Note that different journals have different bibliographic components in their title pages.
Feature templates of CRF for bibliographic component labeling [8].
Type | Feature | Description |
---|---|---|
Unigram | \(<i(0)>\) | Current line ID |
\(<x(0)>\) | Current line abscissa | |
\(<y(0)>\) | Current line ordinate | |
\(<w(0)>\) | Current line width | |
\(<h(0)>\) | Current line height | |
\(<g(0)>\) | Gap between current and preceding lines | |
\(<cw(0)>\) | Median of character widths in the current line | |
\(<ch(0)>\) | Median of character heights in the current line | |
\(<\#c(0)>\) | Number of characters in the current line | |
\(<ec(0)>\) | Proportion of alphanumerics in the current line | |
\(<kc(0)>\) | Proportion of kanji in the current line | |
\(<jc(0)>\) | Proportion of hiragana and katakana in the current line | |
\(<s(0)>\) | Proportion of symbols in the current line | |
\(<kw(0)>\) | Presence of predefined keywords in the current line | |
Bigram | \(<y(-1),y(0)>\) | Previous and current labels |
4.2 Features of the CRF
As in [8], 15 feature templates were adopted. Of these, 14 were unigram features, i.e., the feature function \(f_k(y_{i-1}, y_i, \varvec{x})\) in Eq. (1) is calculated independently of the label \(y_{i-1}\). There was one remaining bigram feature, i.e., the feature function \(f_k(y_{i-1}, y_i, \varvec{x})\) is calculated independently of the token sequence \(\varvec{x}\). The unigram feature templates were further categorized into two kinds of features. Some involved layout features such as location, size, and gaps between lines. Others involved linguistic features such as the proportions of several kinds of characters in the tokens and the appearance of characteristic keywords that often appear in a particular bibliographic component such as “Institute” in affiliations. Table 1 summarizes the set of feature templates. Their values were calculated automatically from the token and label sequences.
4.3 Bibliographic Component Labeling Accuracy
-
the metrics described in Sect. 3.3 for active sampling, and
-
multiple CRFs, each of which was learned for a particular layout of title pages.
We applied fivefold cross-validation. For each of the IPSJ, IEICE-E, and IEICE-J journals, we randomly split manually labeled title pages into five equal-sized groups of pages. In each round of the cross-validation, we examined the active sampling described in Sect. 3.4, choosing 10 papers randomly as the initial training data and the 10 least-confidently labeled papers according to the normalized likelihood at each iteration of the active sampling process.
Figures 2 (a), (b), and (c) show the accuracy of CRFs for the IPSJ, IEICE-E, and IEICE-J journals, respectively. Each graph in the figure plots the accuracy of the CRF with respect to the size of training samples obtained at each iteration of the active sampling process. We first plotted the results of normalized likelihood, shown as a green curve in Fig. 2 and labeled as nlh. As shown in the graph, the accuracy increases as the active sampling proceeds. It converges when the training data size reaches about 50 for IPSJ and IEICE-E, whereas IEICE-J required about 250 training pages.

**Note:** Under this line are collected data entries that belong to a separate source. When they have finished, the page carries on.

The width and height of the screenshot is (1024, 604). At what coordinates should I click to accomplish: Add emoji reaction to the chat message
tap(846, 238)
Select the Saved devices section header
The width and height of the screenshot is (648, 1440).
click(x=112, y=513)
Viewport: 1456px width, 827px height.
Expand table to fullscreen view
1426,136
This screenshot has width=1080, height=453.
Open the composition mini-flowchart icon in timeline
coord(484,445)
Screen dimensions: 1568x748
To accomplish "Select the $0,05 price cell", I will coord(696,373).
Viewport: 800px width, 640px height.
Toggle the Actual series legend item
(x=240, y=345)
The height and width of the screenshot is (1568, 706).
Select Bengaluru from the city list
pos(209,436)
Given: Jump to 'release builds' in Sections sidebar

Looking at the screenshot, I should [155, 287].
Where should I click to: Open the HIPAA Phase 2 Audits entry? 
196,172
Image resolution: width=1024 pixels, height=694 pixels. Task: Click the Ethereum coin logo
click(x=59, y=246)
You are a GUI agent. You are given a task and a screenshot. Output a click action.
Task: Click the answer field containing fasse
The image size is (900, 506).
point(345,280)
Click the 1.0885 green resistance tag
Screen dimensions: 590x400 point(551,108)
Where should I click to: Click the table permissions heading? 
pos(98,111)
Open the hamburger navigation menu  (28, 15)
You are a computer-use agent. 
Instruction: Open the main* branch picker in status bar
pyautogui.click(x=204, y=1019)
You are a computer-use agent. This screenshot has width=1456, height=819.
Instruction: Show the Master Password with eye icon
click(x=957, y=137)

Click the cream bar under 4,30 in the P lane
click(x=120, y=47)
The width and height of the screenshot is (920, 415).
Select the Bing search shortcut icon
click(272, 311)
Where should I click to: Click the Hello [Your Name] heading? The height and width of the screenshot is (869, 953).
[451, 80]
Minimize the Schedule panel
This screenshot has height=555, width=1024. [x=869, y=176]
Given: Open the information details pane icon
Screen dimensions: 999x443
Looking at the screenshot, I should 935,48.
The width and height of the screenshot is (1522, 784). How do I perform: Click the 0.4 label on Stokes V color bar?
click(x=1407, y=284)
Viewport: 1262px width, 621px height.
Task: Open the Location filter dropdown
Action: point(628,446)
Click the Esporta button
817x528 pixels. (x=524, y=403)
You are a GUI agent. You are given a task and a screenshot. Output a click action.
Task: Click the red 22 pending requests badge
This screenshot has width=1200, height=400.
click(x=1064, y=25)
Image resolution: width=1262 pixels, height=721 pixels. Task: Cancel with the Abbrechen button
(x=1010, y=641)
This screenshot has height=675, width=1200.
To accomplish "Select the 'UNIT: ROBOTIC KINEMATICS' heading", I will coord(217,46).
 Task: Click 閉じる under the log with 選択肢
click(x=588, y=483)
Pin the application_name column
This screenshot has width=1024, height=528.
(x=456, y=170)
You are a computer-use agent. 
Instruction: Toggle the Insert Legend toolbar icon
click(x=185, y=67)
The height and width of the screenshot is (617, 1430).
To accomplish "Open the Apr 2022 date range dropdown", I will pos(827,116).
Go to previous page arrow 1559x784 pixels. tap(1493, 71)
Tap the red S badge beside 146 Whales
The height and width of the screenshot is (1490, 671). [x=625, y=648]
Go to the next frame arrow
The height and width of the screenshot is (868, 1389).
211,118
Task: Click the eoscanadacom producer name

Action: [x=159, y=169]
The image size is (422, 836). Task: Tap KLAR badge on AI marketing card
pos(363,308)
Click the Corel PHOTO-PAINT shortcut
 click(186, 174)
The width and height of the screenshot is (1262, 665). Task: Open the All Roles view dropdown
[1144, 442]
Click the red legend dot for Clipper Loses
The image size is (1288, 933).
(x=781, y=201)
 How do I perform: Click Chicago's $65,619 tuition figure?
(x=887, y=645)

Bibliographic component labeling accuracy.
To evaluate the effectiveness of learning a separate CRF for each journal, we measured the accuracy of CRFs that were learned from merged training data for the three journals. More precisely, we merged the training data of the three journals to form the T used for the active sampling described in Sect. 3.4. We call the resultant CRF a general-purpose CRF. As in the evaluation of active sampling, we chose 10 initial training pages and the 10 least-confidently labeled pages from the merged training data and measured the accuracy of the learned CRFs with respect to the test data for each journal separately. This experiment corresponds to the case of a single CRF being used to analyze the title pages of three journals.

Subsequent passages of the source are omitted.